The 400-square-foot addition that Bill and Denise Ross put on their Blacklick home this year features the kinds of amenities you would expect to find in a home on a golf course. The room boasts 12-foot coffered ceilings, well-trimmed columns, fine porcelain tile, hidden ceiling lights, a chandelier, a trio of pendant lights and a sound system.
The 400-square-foot addition that Bill and Denise Ross put on their Blacklick home this year features the kinds of amenities you would expect to find in a home on a golf course.
The room boasts 12-foot coffered ceilings, well-trimmed columns, fine porcelain tile, hidden ceiling lights, a chandelier, a trio of pendant lights and a sound system.
One standard feature, though, is missing: Instead of windows, the room has screens.
The Rosses’ new space underscores the increasingly blurry distinction between indoors and outdoors.
With fireplaces, televisions, kitchen appliances, living-room furniture, rugs and lighting, some outdoor spaces resemble indoor rooms with a breeze.
Even in the four-season climate of central Ohio, people are enjoying the outdoors more but increasingly don’t want to lose the comforts of the indoors.
“There’s no question about it, people want to mirror the inside of the house outside,” said Pat Lynch, a design consultant with Peabody Landscape Group in Columbus.
“They want to create that true outdoor family room. A patio or deck alone — those are things of the past. The term now is certainly outdoor living. That’s what we try to create for people. We design the outside space like the interior.”
According to a survey by the American Association of Landscape Architects, 92 percent of landscape architects expect outdoor living spaces to be popular among homeowners this year.

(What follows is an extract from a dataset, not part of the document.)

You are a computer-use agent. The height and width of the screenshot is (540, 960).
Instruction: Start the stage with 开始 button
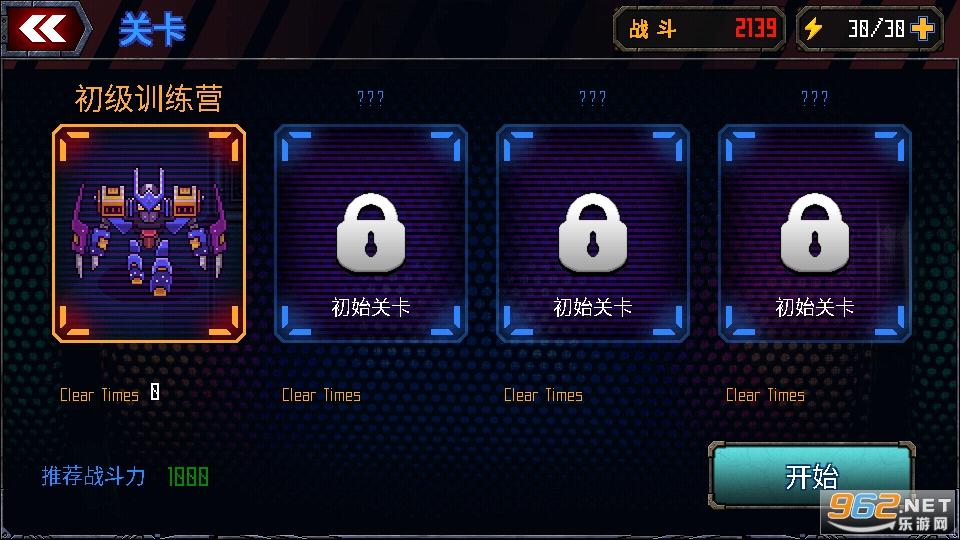[812, 475]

Architects identified the most popular outdoor features as lighting, seating/dining areas, fire pits/fireplaces and grills.
But even features traditionally associated with the indoors scored high.
Music systems were cited by 61 percent of landscape architects, wireless connection by 56 percent, and televisions and heating systems by 49 percent. Even cooling systems (including fans) made the list, cited by 37 percent of the designers as a feature desired by homeowners.
Such spaces can be found on patios, screened-in porches, gazebos and even front porches, as George Cleary knows from personal experience.
Several years ago, the owner of the Cleary Co. remodeling firm extended his front porch to make an outdoor living room roughly 14 feet deep and 26 feet long.
He added a television, comfortable furniture, a sound system and two fans. Now, he views the porch as just another room in the house.
With a portable patio heater, the family uses the porch year-round. In fact, it has become the home’s most popular spot for a Christmas party that he and his wife, Cathy, throw.
“It’s as close to being used daily as one could imagine,” he said.
“I will read the paper out there in the morning, and I love it when the Buckeyes are playing. I can watch the games outside.”
Cleary’s company just added a “lounge” onto an Upper Arlington home that opens fully to the adjacent living room through a folding wall of glass, allowing a space that truly blends the indoors and out. The effect of one seamless room is magnified by the use of Italian tile in the floor of both the indoor and outdoor spaces.
The lounge features built-in furniture, a fireplace topped with a flat-screen television, and drapes that can be pulled for privacy.
In addition to being covered, such spaces should ideally include certain elements to be successful, contractors say.
For the Rosses’ Blacklick home, contractor Peter Robinson made sure the addition continued the architectural details of the main home — the same roof pitch and shingles, the same gutter and trim, and the same colors.
“We want to use the architectural elements of the house to make the addition look like it’s been here all along,” he said.
The project has been finished only a few weeks, but Bill Ross said he and his wife already know they will spend a lot of time in the space.
“We knew that, if we were going to do the project, we wanted to make it seem like it’s a living space, not just a place to sit awhile,” he said.
“We incorporated lighting, the chandelier over the dinner table, speakers so we can run the stereo sound through the room, and the tile floor makes it feel like an indoor room instead of an outdoor one,” Ross said.
“Eventually, we’ll get a TV out there. We plan on doing all the Buckeye games there.”
The couple has outfitted the room with furniture as comfortable as indoor pieces — which can be key to making such a project a success, Cleary said.
“We want to keep enough in the budget for clients to furnish the room,” Cleary said. “If they put a couple of soccer-style chairs in there, it really loses the effect.”
Such spaces typically have a focal point, such as a fireplace or, increasingly, a television or kitchen counter, Lynch said.
“People want to gather around the grill, just like they do in the kitchen,” Lynch said. “They want to sit at a bar or get something out of the fridge. The sky’s the limit.”